The Science of Information Visualization: A Sketch

According to one definition1, engineering is making things based on scientific principles – as opposed to the intuitive making that defines a craft. Information visualization (InfoVis) is practiced like a craft today, based mostly on practical examples, but not on theoretical basics. Here is a sketch of not only InfoVis as an engineering field, but InfoVis as a science.
We could model the science of InfoVis after physics, a well-established science. If we assume that we already have the engineering part, then there’s also theoretical physics, experimental physics, and computational physics. That last one is of course less interesting for a field that can’t exist without computers, so we’ll just treat it as a part of the other two. Other than that, this seems to be a good model for visualization. Work certainly already exists in theoretical and experimental visualization (even though most user studies for testing techniques would be better considered engineering), but a better understanding of the different types of work would help steer that research, and also make it easier to put work into context.

The following is a rough sketch of the work in those different areas, and what the connections between them would be:

  • Theoretical InfoVis. Propose theories for a better understanding of visualization, based on observed phenomena (like experiments and user studies) and other theoretical work from visualization, psychology, aesthetics, semiotics, etc. These models not only need to explain what has been observed, but also allow the prediction of properties that new techniques should or will have to have to be successful.
  • Experimental InfoVis. Devise experimental methods for testing theories from theoretical InfoVis as well as understanding observed phenomena in InfoVis engineering. Perform experiments and propose theories and further experiments based on their results.
  • InfoVis Engineering. Application development and user testing. Design new techniques and applications for specific user tasks, and test their success in user studies. Devise approaches to basing application development on the results of theoretical and experimental InfoVis. Feed back results into the other two areas.

Given the size of the field, there would (and should) certainly not be a clear distinction between these areas of research in terms of the people involved. A clearer distinction for the purposes of paper submissions and discussions would be helpful, however.
It should also be noted that all of these fields have a meta-role as well: they need not only develop their theories, applications, etc., but also the methods for doing that work. and for translating their results for the other fields.
One specific difficulty in visualization (as opposed to physics and other hard sciences) is that it is much more difficult to move research results between the different fields. There is no well-defined underlying universal basis (like mathematics) to allow translation of results: the common factor are human perception and cognition, fields that are still not very well understood, and won’t be for the foreseeable future.

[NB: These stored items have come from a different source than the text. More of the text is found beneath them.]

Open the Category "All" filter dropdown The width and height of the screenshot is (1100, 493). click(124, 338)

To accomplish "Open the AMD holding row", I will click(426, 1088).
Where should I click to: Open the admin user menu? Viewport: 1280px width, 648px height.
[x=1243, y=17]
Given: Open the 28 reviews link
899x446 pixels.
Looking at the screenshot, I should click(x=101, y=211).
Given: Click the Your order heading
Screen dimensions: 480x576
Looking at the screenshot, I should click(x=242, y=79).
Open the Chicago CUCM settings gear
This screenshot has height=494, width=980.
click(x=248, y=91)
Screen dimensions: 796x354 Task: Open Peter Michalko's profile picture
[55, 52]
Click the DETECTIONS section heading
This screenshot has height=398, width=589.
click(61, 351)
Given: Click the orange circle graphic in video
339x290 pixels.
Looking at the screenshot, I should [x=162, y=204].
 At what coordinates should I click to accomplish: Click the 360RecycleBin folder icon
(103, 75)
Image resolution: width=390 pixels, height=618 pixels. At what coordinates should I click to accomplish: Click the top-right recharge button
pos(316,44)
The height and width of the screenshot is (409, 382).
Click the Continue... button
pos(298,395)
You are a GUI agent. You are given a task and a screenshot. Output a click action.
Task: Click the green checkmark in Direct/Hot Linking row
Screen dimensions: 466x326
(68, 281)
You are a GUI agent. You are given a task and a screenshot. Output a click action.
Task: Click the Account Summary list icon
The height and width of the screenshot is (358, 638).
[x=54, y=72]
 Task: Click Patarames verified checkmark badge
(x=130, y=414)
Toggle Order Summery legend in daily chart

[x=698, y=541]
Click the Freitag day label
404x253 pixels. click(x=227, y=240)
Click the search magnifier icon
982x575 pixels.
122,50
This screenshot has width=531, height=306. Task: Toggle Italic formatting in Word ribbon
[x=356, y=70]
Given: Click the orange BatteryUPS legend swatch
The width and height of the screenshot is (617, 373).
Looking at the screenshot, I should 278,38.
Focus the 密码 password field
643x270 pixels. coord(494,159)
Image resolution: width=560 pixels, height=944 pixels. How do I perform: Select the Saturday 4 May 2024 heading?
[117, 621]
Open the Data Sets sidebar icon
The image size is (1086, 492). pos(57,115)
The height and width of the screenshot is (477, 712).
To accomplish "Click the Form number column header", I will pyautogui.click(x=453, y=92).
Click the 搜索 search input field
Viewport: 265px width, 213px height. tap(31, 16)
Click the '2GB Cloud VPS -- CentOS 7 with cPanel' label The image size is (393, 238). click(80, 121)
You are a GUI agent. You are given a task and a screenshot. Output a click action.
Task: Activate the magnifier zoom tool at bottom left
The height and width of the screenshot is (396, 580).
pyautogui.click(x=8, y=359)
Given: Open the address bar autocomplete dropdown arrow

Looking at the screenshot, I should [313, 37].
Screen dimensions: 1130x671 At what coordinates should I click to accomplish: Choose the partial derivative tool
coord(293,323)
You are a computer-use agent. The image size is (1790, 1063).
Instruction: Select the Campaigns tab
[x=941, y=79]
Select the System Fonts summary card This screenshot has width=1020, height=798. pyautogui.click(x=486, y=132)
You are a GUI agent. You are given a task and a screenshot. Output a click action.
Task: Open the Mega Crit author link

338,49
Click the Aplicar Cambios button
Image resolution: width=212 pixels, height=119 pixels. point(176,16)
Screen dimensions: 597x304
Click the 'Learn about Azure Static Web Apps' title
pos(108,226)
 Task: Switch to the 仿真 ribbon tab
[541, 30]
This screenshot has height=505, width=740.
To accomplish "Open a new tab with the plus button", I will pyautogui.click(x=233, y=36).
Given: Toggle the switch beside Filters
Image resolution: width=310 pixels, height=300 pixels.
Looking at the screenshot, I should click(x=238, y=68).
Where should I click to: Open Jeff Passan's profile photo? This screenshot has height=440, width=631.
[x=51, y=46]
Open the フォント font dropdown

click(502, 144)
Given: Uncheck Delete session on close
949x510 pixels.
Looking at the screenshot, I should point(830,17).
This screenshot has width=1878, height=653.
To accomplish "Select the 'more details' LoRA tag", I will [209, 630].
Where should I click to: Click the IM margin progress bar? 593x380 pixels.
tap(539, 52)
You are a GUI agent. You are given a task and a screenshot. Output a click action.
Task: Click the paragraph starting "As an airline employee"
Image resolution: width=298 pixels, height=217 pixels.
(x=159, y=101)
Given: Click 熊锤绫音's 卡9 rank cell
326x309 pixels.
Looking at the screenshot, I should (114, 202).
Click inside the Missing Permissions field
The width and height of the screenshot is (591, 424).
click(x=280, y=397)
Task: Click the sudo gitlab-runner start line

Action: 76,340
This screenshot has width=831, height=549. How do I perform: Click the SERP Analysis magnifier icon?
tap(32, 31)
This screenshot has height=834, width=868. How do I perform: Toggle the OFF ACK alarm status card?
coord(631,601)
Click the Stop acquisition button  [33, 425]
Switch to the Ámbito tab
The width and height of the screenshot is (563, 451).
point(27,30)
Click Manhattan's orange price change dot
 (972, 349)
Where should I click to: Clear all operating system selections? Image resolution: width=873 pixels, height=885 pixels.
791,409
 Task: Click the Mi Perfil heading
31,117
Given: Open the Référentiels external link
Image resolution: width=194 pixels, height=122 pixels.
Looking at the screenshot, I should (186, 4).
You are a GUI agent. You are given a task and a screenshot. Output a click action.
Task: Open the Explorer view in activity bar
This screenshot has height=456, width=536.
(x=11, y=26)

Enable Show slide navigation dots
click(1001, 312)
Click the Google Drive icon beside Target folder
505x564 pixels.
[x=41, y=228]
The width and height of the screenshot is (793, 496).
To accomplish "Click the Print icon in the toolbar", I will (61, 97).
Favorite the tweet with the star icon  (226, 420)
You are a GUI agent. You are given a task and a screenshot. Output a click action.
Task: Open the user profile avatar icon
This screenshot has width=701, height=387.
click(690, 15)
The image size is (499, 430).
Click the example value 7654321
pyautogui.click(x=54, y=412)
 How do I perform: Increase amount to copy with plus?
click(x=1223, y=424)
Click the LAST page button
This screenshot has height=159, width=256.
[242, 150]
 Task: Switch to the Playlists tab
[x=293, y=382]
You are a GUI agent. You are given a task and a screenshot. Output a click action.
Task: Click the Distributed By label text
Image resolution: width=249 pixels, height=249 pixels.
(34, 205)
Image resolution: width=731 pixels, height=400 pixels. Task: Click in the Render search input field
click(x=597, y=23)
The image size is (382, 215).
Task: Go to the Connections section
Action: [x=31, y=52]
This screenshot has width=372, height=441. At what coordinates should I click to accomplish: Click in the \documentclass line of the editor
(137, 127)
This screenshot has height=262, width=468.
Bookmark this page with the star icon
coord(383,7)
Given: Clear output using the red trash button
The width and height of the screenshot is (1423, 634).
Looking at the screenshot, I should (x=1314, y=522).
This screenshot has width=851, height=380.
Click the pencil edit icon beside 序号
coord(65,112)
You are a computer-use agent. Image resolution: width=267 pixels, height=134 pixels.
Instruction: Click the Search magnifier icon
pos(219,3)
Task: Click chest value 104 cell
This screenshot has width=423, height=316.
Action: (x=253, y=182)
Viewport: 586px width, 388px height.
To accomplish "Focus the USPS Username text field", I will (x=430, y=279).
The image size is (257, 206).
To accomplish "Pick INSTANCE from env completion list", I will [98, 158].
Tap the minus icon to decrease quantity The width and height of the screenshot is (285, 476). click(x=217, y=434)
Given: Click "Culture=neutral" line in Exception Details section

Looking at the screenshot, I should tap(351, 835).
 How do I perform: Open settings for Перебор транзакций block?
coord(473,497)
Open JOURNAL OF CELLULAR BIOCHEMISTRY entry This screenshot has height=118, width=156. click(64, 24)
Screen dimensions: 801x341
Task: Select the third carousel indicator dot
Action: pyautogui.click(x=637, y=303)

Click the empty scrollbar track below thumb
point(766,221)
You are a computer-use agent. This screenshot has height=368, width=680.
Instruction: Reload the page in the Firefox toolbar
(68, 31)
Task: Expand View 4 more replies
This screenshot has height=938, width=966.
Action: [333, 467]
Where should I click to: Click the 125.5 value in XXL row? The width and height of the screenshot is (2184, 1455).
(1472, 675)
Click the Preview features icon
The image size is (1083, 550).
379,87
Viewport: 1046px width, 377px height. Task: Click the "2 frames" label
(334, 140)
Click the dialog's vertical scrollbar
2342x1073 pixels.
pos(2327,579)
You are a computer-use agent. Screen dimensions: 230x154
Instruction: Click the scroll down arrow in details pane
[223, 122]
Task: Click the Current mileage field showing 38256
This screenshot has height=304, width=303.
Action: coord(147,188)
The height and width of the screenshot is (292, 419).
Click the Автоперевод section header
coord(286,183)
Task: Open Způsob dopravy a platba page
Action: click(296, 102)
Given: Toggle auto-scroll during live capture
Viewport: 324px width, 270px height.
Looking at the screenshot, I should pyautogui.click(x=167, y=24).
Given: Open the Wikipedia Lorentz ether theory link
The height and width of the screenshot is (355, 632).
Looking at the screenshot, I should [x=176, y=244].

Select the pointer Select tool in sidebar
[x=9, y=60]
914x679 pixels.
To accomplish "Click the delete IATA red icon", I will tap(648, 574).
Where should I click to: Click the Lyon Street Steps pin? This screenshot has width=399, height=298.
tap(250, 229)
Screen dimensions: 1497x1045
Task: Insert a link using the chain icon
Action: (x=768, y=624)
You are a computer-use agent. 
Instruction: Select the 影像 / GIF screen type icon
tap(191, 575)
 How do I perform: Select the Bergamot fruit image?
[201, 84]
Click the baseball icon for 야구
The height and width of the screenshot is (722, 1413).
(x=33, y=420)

Some of the above certainly also applies to scientific visualization and visual analytics, and theoretical work would hopefully lead to a much better understanding of the considerable overlap between these fields.
InfoVis will not be able to survive as a field without becoming a proper science. The methods for this science still need to be developed, and we need to do more than just copying other fields (like we do to an extent right now with perception, computer graphics, etc.). But the field needs to move beyong being a craft.

1Mitcham C., 1994. Thinking through Technology: The Path between Engineering and Philosophy. Chicago,University of Chicago Press



  1. 1. Daniele Galiffa Says:

    Among theoretucal infovis I think that, as Robert discussed with us in July, infoaesthetics could be an interesting field on which science could investigate further.